Rows on where targets appear
▼▼▼
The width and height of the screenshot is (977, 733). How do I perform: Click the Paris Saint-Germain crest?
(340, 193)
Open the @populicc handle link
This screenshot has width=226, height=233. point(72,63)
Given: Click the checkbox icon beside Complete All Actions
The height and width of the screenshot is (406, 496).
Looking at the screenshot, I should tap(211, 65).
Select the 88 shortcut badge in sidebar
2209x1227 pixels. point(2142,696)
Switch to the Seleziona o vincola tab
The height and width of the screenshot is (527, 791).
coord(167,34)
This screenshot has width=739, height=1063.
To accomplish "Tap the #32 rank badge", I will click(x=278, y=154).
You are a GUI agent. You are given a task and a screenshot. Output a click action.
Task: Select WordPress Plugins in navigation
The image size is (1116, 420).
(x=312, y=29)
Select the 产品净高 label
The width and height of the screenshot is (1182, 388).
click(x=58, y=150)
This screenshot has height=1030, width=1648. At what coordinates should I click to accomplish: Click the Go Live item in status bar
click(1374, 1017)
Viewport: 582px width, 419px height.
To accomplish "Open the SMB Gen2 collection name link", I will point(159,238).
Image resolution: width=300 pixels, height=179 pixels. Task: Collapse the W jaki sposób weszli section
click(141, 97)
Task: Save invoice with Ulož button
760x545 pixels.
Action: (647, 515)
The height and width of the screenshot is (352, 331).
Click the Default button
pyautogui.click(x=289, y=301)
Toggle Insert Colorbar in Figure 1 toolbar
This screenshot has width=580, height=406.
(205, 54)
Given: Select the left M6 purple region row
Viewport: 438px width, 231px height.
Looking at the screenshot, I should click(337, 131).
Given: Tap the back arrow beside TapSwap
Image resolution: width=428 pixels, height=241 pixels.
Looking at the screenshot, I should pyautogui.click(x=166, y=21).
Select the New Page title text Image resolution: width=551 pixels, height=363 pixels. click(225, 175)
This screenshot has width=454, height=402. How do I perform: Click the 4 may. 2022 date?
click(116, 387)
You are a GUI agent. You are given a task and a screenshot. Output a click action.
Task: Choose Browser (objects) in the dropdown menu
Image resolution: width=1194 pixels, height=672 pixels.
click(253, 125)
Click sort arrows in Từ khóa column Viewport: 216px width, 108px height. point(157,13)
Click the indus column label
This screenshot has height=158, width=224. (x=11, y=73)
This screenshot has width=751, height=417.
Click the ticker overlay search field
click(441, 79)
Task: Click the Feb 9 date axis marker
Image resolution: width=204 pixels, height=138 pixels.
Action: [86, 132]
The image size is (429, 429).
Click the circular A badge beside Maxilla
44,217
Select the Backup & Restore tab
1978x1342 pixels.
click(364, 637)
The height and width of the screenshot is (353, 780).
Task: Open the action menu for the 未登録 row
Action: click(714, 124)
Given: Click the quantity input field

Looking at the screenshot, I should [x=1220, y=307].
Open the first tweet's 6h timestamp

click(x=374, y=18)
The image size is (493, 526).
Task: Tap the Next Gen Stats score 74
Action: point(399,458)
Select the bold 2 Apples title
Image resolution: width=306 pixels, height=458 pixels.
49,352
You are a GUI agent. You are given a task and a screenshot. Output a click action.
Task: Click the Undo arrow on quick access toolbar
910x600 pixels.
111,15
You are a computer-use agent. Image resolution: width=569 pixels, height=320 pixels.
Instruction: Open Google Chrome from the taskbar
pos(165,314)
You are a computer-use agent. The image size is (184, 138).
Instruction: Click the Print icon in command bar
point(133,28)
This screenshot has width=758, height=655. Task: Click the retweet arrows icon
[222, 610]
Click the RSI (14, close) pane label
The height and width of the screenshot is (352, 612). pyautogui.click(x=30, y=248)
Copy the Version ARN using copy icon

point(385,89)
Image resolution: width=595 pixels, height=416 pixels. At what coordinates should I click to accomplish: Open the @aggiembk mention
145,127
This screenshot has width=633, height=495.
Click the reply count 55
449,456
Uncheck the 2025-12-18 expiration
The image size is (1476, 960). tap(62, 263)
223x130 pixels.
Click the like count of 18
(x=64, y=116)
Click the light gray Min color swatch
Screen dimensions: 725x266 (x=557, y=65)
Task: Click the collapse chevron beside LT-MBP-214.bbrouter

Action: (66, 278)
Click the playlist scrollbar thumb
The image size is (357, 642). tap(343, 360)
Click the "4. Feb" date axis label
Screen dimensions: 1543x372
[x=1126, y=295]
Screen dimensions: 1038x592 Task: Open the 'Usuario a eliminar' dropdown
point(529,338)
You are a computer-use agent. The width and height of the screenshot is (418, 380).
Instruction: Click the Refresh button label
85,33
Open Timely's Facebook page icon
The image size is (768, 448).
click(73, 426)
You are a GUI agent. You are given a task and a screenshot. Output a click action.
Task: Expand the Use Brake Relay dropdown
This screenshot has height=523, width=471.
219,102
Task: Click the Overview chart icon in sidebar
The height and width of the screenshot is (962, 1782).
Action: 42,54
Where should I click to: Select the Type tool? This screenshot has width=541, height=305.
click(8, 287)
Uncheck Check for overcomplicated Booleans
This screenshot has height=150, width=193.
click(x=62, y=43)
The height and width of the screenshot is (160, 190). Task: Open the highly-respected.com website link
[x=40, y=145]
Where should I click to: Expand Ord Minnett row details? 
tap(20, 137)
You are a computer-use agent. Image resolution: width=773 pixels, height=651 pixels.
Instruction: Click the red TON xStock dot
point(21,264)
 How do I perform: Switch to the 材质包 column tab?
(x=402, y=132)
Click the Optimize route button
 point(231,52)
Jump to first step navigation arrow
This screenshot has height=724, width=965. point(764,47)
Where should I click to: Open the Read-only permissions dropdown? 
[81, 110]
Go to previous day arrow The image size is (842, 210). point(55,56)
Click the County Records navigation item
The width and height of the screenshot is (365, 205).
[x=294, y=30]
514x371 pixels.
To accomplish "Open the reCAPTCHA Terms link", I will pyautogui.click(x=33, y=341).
▲▲▲
§ TASK DIRECTIONS:
Scale the records from the line with "Viewport: 582px width, 419px height." up to and including the line with "Action: (647, 515)" by reproducing every line, requests included, with each coordinate in the answers multiplied by 0.8 and rounded to the nearest whole number, halves rounding up. Return only those lines.

§ FINISHED EXERCISE:
Viewport: 582px width, 419px height.
To accomplish "Open the SMB Gen2 collection name link", I will point(127,190).
Image resolution: width=300 pixels, height=179 pixels. Task: Collapse the W jaki sposób weszli section
click(113, 78)
Task: Save invoice with Ulož button
760x545 pixels.
Action: (518, 412)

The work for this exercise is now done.